Número do processo0308367-16.2019.8.24.0038
Data06 Dezembro 2022
Tribunal de OrigemTribunal de Justiça de Santa Catarina
ÓrgãoTerceira Câmara de Direito Público
Classe processualApelação
Tipo de documentoAcórdão
Apelação Nº 0308367-16.2019.8.24.0038/SC

RELATORA: Desembargadora BETTINA MARIA MARESCH DE MOURA

APELANTE: MINISTÉRIO PÚBLICO DO ESTADO DE SANTA CATARINA APELANTE: MUNICÍPIO DE JOINVILLE APELADO: GONCALVES DA ROCHA INCORPORADORA EIRELI

RELATÓRIO

Gonçalves da Rocha Incorporadora Eireli impetrou Mandado de Segurança contra ato dito ilegal praticado pelo Secretário Municipal do Meio Ambiente de Joinville aduzindo, em resumo, que é proprietária de um terreno situado na Rua Campo Erê, n. 45, Bairro Itaum, na cidade de Joinville, matriculado sob o n. 35.247. Asseverou ter formalizado em 31.01.2017, perante a Secretaria de Agricultura e Meio Ambiente do Município, licença para construção de residência multifamiliar, todavia, o pleito restou indeferido, ante a exigência de recuo de 15 (quinze) metros da tubulação d'agua, existente em frente ao terreno.
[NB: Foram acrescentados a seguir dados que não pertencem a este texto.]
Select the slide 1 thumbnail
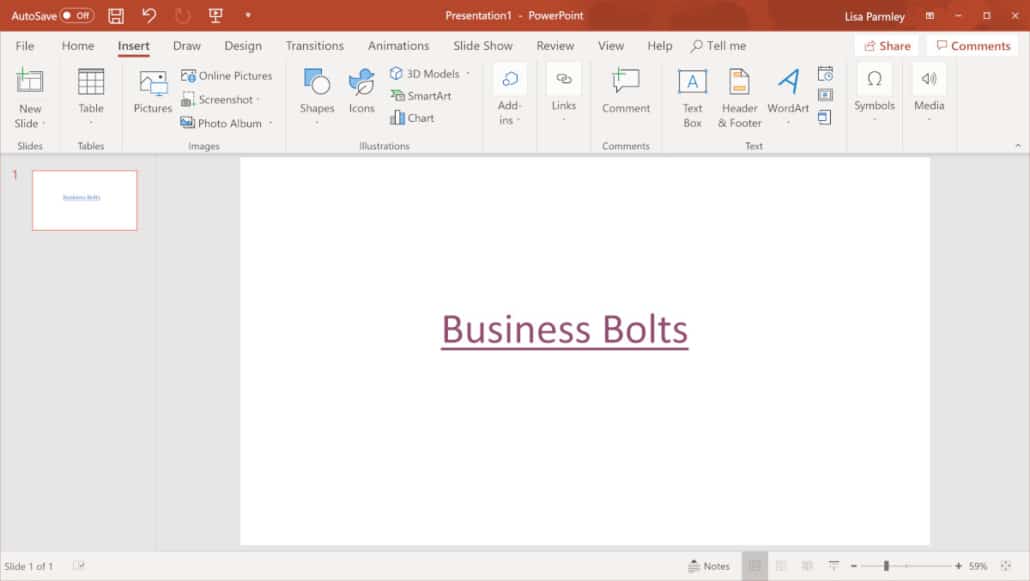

Relatou que, ao apresentar recurso administrativo, a Municipalidade lhe impôs novo gravame, passando a exigir medida compensatória, nos termos da Portaria n. 127/2017/SEMA. Sustentou que a determinação é ilegal e abusiva, posto que, a teor da Verificação de Meio Físico n. 2755 e da Certidão de Área Urbana Consolidada n. 0006/2017/SEMA/UCA, "o referido imóvel está em área urbana consolidada, não se trata de área de interesse ecológico relevante, é desprovido de vegetação, não está em área de conservação, NÃO está em área de inundação, porém, em frente ao lote há curso d'água tubulado sob logradouro público na drenagem pluvial". Defendeu que "a incolumidade do meio ambiente (rio) foi levada à cabo pela própria municipalidade na década de 80, ao inseri-lo sob a via pública junto ao sistema de drenagem pluvial com contribuições de esgoto", trantando-se, portanto, de curso d'água canalizado, o que descaracteriza o local como APP e afasta a aplicação das normas limitadoras do Código Florestal e da Portaria municipal. Requereu a antecipação dos efeitos da tutela, "para ordenar à autoridade impetrada que se abstenha de condicionar a emissão de alvará de construção e licença ambiental a qualquer recuo de área não edificável. Subsidiariamente, requer-se a determinação para que seja observado recuo de quatro metros, nos termos da legislação municipal da época da aprovação do lote" e, no mérito, a sua confirmação. Juntou documentos (evento 1, INIC1).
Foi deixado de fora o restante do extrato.